Multi-omics study on tumor-associated macrophages remodeling the tumor microenvironment via the CXCL5-CXCR2 axis to drive immune escape in bladder cancer - PubMed
12 hours ago
- #Tumor Microenvironment
- #Immunotherapy
- #Bladder Cancer
- PD-1/L1 inhibitors improve prognosis in advanced bladder cancer, but remission rates remain below 25%.
- Tumor-associated macrophages (TAMs) and chemokines play critical roles in the tumor microenvironment (TME), affecting progression and immunotherapy efficacy.

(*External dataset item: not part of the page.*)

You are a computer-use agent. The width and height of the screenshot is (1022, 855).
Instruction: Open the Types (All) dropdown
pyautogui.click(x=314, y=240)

- M2 macrophages correlate with higher clinical staging and resistance to immunotherapy in bladder cancer.
- CXCL5+ TAMs are linked to poor overall survival but better immunotherapy response, while FOLR2+ TAMs correlate with poor survival and immunotherapy resistance.

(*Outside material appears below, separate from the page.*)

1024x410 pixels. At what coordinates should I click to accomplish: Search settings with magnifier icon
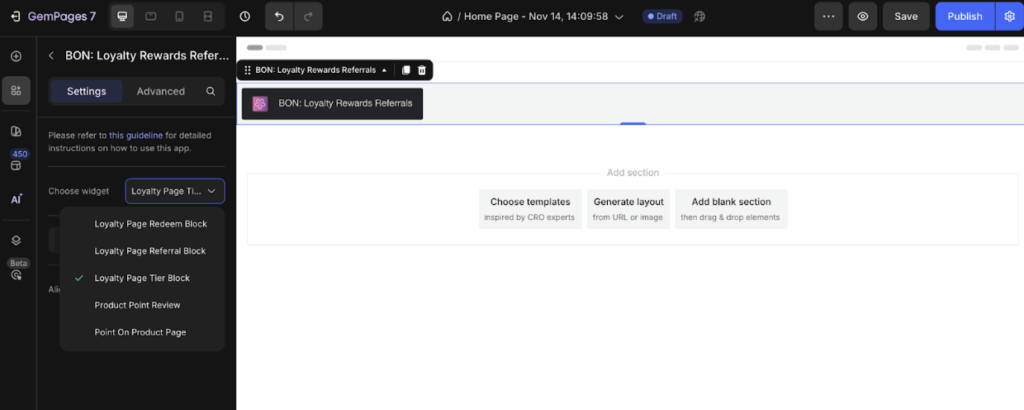coord(210,91)
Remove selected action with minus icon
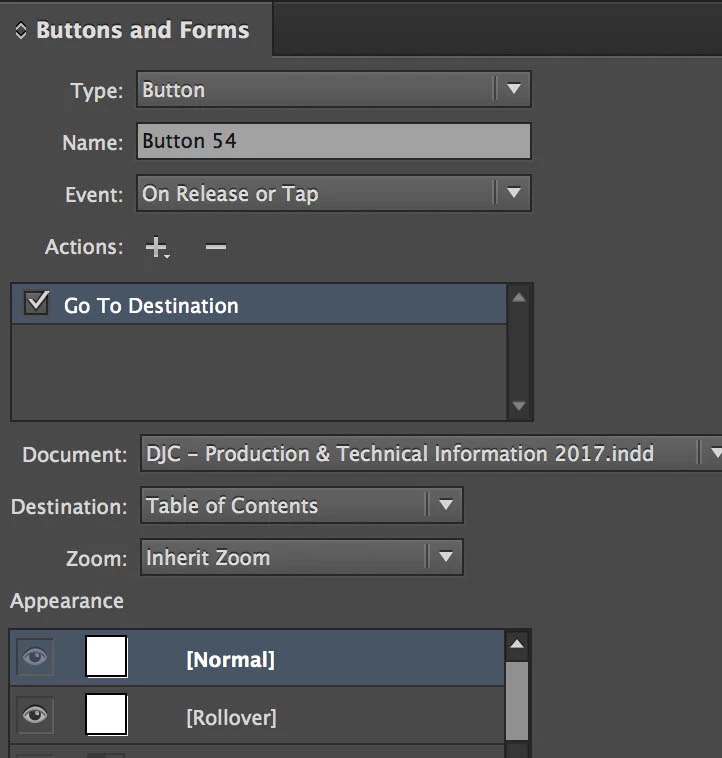This screenshot has width=722, height=758. pos(215,247)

- The CXCL5-CXCR2-NF-κB axis promotes PD-L1 expression, immunosuppressive TME formation, and bladder cancer cell migration, proliferation, and metastasis.
- This axis also enhances IDO1 expression in macrophages and improves immunotherapy efficacy.
- The CXCL5-CXCR2 axis mediates crosstalk between bladder cancer cells and macrophages, driving tumor growth, immune escape, and cisplatin tolerance.
- Tumor cells induce macrophage polarization and reshape the immunosuppressive TME.